Father had been mad to attack this place.

She knew there were other roads, up from the Lower World, but could find no guides willing to take her below some of the lower chambers, and any investigating she did on her own was inevitably stopped by narrow, one-dwarf ladders or passages she was too big to climb. The dwarves working underground chuckled and told her they were not fools, the lower way was shut to keep out blighters and dragons and the foul de-men Fangbreaker had dispersed.

The dwarves would never be destroyed by invasion. Only a long siege might humble them, but dwarves were legendary siege-breakers, and had been known to eat each other rather than relent, according to Yellowteeth.

He could talk, after a fashion, though his Parl was broken and thick.

“Father taken long ago in battle, became tunneler. Father die in collapse. I born water-bearer.”

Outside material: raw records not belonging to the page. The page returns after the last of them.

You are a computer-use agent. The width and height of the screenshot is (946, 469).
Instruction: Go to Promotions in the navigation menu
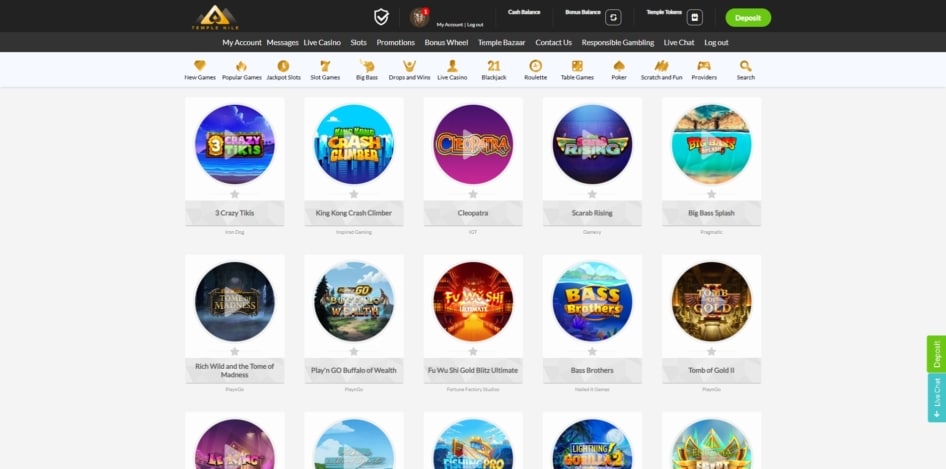point(395,43)
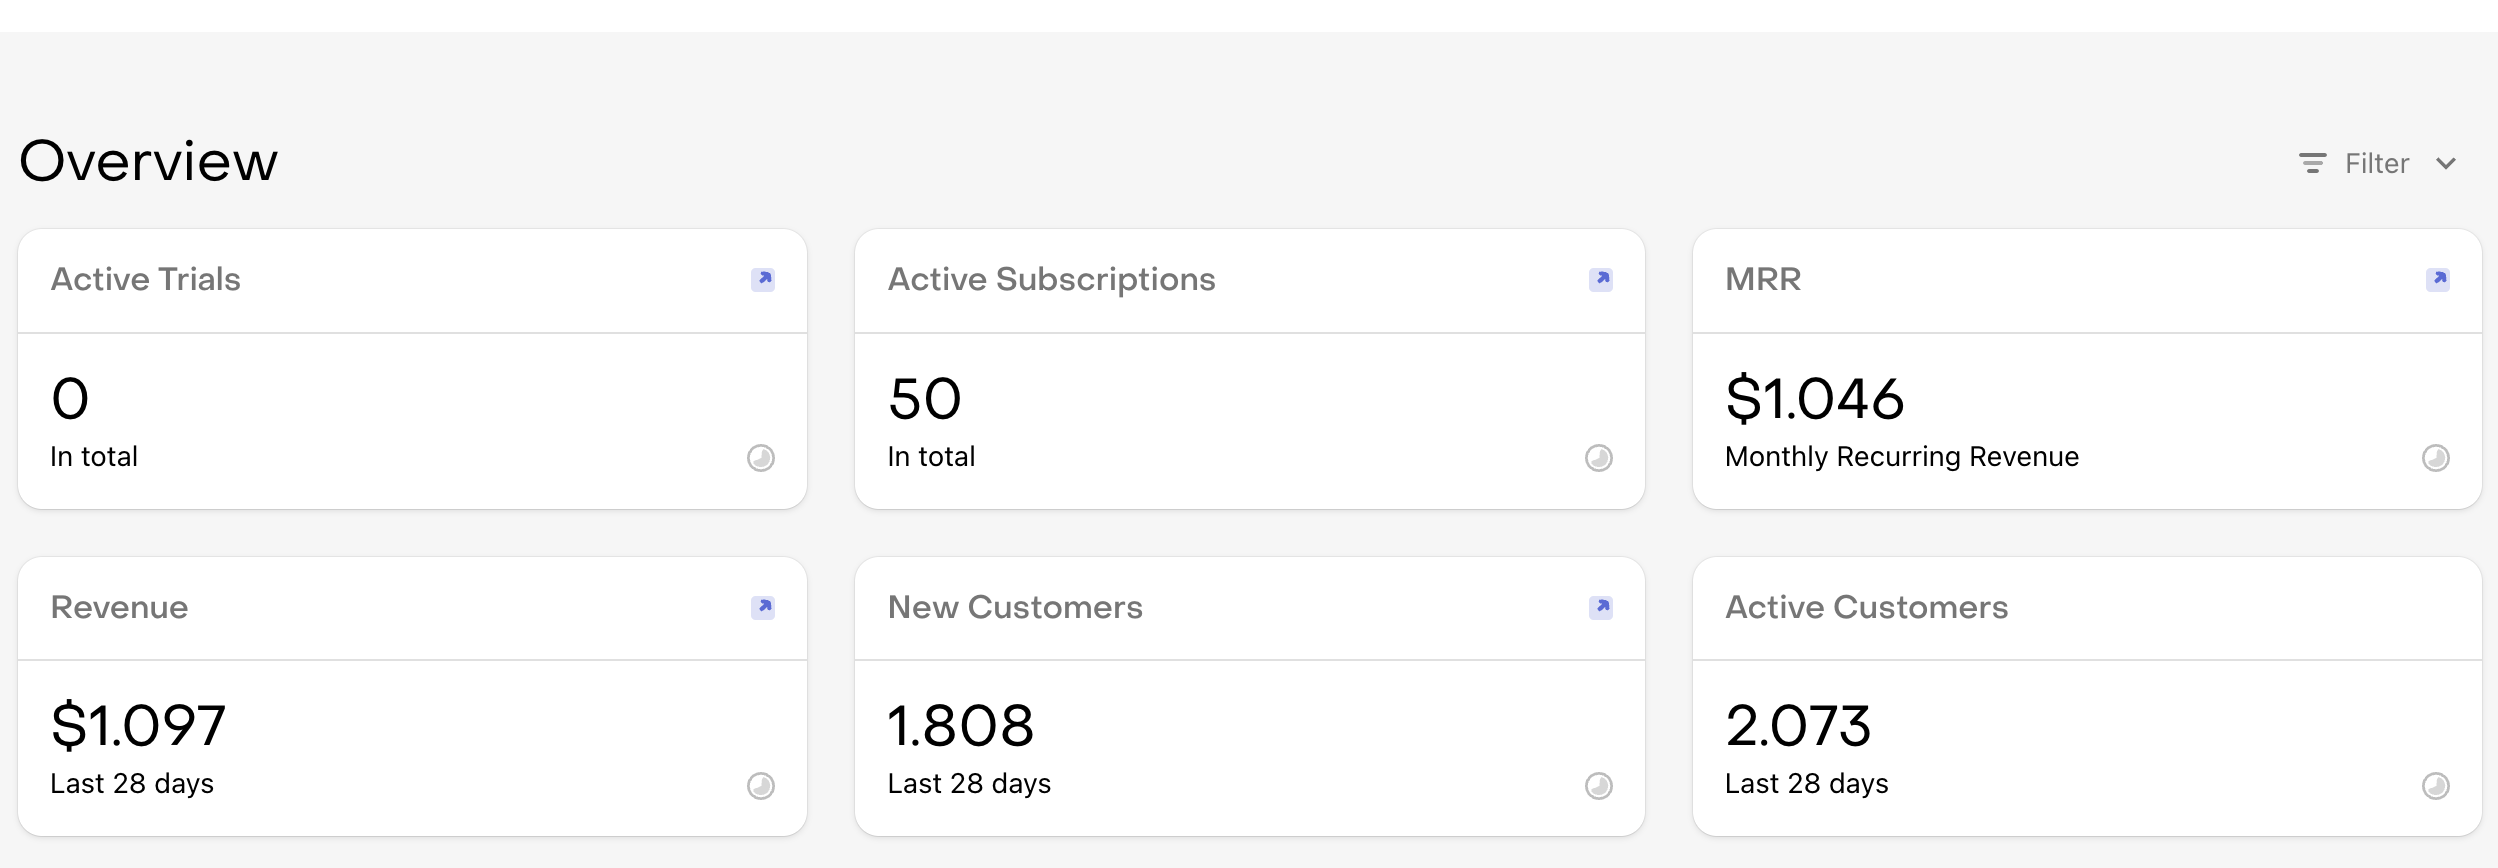The width and height of the screenshot is (2498, 868).
Task: Click the clock icon in Active Subscriptions card
Action: [1599, 458]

Bear water he did, up the long stairs, to arrive panting and empty his buckets into a barrel. But the dwarves hurried to install a clever system fed by a tank added to the roof; its pipes gave her clean, cold water in a brass cistern, as much as she liked, leaving Yellowteeth only food and coal to carry.

He had a platform in the tower hollow below hers, little more than an antechamber off the stairwell that had once held ropes and pulleys, and it struck Wistala as a dark and cold place. She let him bring his mat up by her fire, and he smiled as he settled in by its glow each night.

As he slept, she had ample time to study his physiognomy. There was something of each of the other hominid races in the blighter, though half-formed and rudely constructed, like an apprentice’s clay imitation of a master’s sculpture. He seemed to take three times as long to accomplish anything when compared with one of the accommodating dwarves, and burned himself once or twice in a stupid fashion on the coal furnace, which struck her as strange for one who’d been fetching and filling coal all his life, especially since he did most of his other duties intelligently. His intelligence might also account for the lack of scars on his hairy back; most of the other blighters Yellowteeth’s age she’d seen elsewhere had bare patches on their shoulders and backs from the lash.

When alone she looked out the windows and dreamed as lazily as Yellowteeth shoveled waste. She kept thinking of the hacked-to-pieces dwarf, feeling somehow responsible for placing this dread monarch at the head of these dwarves, who she hated to begin with but now felt a little sorry for. After all, the whole nation of them didn’t storm her home cave.

She knew what she wanted to do; she simply had no idea how to go about doing it.